Both churches share equally in the first 1000 year history of the Christian
church.
-
When Constantine became Emperor in the 4th cent. he shifted the political
center of power from Rome to Constantinople, in the Eastern part of the
Empire. The church’s center of power tended to follow the center of political
power and Constantinople became a second seat of ecclesiastical power.
-
The break between East and West was not sudden. The issues involved were
numerous and built up over a period of many centuries.
-
The cause was primarily due to the geographic distance and cultural differences
between the western and eastern seats of the Roman Empire. These differences
contributed to doctrinal and ritual differences:
-
Eastern bishops resisted claims to primacy of the bishop in Rome
-
Eastern culture was different tending toward a more contemplative, mystical
and passive approach to religious practice than the active, pragmatic and
legal approaches of the west.
-
In the 7th and 8th cent. the east had to deal with encounters with the
new and spreading Islamic faith which was not an issue for the west
-
The east felt that statues and realistic pictures of religious figures
in use in the west was idolatry and thus banned such representations. They
were iconoclasts (against such icons). In the end, the East became
associated with icons but only as stylized two dimensional images.

:: Exercise brief ::
Sum up the passage on the split between the eastern and western churches in two sentences.

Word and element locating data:
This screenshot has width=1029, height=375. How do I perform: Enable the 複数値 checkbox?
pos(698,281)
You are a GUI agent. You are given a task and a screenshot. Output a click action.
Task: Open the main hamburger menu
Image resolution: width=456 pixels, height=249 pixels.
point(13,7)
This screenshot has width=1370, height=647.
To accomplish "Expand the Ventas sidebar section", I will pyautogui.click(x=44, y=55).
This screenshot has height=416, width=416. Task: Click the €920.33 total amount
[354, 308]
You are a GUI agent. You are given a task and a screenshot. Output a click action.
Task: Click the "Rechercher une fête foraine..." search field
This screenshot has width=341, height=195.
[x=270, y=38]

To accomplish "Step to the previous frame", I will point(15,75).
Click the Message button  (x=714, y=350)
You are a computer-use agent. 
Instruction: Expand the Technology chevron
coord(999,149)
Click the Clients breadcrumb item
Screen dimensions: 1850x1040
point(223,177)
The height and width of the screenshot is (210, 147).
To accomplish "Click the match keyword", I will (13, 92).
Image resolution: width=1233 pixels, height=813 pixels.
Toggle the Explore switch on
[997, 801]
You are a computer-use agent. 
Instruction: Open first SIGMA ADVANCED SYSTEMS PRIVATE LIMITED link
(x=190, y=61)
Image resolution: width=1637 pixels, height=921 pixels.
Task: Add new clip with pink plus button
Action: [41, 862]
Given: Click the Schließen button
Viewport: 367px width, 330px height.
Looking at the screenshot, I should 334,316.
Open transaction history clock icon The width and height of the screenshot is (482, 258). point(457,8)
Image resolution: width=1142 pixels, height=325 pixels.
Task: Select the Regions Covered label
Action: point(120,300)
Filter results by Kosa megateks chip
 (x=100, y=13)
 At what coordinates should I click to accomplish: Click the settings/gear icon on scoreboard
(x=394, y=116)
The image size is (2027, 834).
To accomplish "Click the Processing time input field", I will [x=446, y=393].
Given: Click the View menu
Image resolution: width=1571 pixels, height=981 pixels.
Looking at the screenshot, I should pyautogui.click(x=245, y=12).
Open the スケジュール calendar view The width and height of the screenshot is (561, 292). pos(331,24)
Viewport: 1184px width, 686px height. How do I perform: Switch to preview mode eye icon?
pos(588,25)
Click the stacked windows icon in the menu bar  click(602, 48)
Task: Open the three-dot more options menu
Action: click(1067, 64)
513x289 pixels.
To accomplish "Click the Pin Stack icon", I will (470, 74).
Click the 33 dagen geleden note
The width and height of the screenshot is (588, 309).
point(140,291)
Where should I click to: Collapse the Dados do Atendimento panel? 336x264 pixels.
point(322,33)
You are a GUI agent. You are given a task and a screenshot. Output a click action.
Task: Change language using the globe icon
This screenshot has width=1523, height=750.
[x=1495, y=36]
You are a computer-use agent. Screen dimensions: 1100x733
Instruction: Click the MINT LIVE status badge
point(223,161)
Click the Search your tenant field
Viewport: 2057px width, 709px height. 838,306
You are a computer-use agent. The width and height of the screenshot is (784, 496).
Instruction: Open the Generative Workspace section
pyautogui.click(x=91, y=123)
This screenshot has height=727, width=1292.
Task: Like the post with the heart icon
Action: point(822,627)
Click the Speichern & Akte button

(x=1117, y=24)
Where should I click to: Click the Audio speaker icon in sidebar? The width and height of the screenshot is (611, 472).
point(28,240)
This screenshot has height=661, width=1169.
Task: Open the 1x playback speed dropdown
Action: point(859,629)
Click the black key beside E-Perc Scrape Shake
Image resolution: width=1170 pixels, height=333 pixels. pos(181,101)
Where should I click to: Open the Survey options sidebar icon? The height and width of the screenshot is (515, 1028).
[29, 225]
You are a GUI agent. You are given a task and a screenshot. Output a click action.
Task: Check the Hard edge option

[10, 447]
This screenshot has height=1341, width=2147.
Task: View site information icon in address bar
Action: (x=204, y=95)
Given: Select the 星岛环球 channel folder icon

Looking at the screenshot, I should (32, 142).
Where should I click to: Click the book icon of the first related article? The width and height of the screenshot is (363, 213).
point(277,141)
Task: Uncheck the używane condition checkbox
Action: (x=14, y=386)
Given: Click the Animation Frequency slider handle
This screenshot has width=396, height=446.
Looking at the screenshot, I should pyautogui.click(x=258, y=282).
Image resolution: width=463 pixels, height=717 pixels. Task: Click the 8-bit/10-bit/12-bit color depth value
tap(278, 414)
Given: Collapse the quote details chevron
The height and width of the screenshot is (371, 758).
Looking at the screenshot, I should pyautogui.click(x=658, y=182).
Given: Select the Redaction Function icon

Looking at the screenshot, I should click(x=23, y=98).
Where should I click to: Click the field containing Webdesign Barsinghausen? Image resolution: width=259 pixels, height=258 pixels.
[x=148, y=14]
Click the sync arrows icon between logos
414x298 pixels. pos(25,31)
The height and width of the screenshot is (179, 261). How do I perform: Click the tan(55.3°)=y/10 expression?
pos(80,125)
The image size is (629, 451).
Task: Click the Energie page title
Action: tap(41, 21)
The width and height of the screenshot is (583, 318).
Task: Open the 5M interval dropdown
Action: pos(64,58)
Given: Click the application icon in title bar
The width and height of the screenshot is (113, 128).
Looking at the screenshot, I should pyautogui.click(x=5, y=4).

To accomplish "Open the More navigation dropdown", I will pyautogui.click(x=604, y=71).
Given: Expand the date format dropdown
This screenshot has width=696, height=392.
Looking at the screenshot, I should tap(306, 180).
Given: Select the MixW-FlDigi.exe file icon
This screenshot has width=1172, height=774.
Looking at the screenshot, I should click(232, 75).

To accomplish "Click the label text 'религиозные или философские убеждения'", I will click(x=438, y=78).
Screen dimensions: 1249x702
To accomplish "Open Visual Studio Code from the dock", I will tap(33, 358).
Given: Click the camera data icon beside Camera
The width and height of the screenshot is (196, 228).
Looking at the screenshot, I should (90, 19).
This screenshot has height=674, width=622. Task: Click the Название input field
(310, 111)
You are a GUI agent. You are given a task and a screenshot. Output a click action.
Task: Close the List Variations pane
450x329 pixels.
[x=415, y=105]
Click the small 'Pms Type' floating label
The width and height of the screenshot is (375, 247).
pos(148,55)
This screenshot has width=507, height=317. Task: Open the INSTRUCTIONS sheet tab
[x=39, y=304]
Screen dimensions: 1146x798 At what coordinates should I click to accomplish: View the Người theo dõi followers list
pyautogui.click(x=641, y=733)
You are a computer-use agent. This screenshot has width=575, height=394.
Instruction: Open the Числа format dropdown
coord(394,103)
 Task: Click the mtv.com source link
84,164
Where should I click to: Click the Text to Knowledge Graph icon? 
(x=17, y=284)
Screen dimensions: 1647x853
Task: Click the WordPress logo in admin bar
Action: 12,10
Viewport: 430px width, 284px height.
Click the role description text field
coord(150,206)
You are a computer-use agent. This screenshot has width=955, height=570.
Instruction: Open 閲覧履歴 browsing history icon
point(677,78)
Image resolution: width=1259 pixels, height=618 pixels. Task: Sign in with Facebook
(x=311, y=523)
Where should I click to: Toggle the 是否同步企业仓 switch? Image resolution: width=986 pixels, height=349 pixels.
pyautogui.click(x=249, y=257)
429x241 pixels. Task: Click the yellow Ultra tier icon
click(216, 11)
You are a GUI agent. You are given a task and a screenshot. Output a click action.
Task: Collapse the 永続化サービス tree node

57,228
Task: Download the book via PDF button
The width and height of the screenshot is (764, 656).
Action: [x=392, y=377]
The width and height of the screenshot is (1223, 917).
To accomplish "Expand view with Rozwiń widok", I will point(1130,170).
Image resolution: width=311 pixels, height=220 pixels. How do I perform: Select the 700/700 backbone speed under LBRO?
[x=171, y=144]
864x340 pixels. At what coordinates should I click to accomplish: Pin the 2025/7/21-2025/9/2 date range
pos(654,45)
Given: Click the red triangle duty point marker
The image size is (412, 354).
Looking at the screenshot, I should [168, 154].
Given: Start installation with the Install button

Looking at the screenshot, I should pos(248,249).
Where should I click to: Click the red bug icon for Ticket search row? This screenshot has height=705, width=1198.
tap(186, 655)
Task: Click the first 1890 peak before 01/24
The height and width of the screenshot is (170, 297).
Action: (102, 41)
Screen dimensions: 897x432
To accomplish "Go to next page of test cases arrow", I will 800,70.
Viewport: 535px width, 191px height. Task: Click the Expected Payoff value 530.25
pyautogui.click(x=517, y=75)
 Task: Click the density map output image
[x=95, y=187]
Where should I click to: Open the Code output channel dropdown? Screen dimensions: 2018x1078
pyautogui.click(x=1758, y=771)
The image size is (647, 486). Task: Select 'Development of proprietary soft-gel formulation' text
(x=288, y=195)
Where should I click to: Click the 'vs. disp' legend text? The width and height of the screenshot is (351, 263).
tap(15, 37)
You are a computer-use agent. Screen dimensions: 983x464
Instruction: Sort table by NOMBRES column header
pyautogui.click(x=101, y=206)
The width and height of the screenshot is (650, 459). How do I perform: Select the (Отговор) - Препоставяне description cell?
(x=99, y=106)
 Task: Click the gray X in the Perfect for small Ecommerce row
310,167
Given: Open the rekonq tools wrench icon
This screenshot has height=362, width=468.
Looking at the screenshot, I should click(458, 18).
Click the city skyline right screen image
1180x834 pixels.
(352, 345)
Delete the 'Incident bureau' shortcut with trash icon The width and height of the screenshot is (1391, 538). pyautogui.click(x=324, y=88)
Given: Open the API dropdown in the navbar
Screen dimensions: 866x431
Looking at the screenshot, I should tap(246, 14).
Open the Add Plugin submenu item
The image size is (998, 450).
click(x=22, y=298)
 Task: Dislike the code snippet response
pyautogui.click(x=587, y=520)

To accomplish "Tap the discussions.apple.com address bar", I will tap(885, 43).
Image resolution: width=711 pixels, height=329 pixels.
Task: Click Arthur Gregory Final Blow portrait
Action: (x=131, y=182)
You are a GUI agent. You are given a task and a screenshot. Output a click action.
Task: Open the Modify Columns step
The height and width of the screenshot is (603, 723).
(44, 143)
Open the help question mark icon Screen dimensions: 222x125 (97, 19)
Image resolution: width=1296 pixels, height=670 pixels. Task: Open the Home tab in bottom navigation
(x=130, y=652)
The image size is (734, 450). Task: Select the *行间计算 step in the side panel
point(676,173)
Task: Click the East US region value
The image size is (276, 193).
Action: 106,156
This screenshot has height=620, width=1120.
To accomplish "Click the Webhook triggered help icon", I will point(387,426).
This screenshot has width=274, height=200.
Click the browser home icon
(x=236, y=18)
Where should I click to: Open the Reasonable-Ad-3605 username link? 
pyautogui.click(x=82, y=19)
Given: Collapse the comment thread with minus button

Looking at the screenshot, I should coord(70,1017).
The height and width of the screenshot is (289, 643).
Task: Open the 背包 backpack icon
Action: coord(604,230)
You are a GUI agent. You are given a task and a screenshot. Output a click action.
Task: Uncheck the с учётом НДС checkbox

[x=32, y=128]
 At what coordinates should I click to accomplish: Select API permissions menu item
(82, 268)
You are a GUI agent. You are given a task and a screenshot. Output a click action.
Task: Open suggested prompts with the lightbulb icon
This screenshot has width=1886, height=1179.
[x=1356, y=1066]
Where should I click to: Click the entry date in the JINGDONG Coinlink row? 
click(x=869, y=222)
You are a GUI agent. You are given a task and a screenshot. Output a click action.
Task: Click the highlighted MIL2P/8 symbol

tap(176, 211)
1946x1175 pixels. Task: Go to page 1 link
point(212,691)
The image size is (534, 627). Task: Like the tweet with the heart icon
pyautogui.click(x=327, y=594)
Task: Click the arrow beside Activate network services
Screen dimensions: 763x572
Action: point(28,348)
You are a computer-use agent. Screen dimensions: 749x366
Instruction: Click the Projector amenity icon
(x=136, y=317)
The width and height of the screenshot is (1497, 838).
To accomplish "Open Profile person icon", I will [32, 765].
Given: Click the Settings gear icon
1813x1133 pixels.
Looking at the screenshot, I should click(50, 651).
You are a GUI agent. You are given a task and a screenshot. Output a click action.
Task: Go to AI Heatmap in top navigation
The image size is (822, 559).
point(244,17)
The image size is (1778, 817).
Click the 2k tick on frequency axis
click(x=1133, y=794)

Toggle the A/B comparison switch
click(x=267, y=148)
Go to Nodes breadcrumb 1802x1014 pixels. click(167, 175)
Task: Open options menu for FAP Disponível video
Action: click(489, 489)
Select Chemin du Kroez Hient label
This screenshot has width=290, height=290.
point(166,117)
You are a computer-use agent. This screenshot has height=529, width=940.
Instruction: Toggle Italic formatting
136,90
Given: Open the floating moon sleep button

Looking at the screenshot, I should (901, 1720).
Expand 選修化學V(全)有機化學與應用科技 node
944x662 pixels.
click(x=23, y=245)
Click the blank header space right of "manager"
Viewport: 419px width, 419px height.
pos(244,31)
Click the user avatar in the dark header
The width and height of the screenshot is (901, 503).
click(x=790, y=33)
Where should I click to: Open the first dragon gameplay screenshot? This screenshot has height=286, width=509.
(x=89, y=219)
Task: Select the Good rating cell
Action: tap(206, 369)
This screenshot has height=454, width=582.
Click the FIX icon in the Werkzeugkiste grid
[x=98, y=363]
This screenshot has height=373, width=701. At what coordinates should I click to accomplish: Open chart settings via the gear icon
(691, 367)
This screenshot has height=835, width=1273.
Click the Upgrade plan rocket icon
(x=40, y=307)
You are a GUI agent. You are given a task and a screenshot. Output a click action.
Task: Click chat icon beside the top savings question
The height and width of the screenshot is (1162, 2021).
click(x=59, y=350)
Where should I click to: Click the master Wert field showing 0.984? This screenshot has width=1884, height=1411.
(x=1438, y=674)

:: The result ::
After Constantine moved the political center of the Empire from Rome to Constantinople in the 4th century, Constantinople became a second seat of church power. The break between East and West came gradually over many centuries, driven mainly by geographic distance and cultural differences that led to disputes over doctrine and ritual, such as eastern resistance to the Roman bishop's claim to primacy.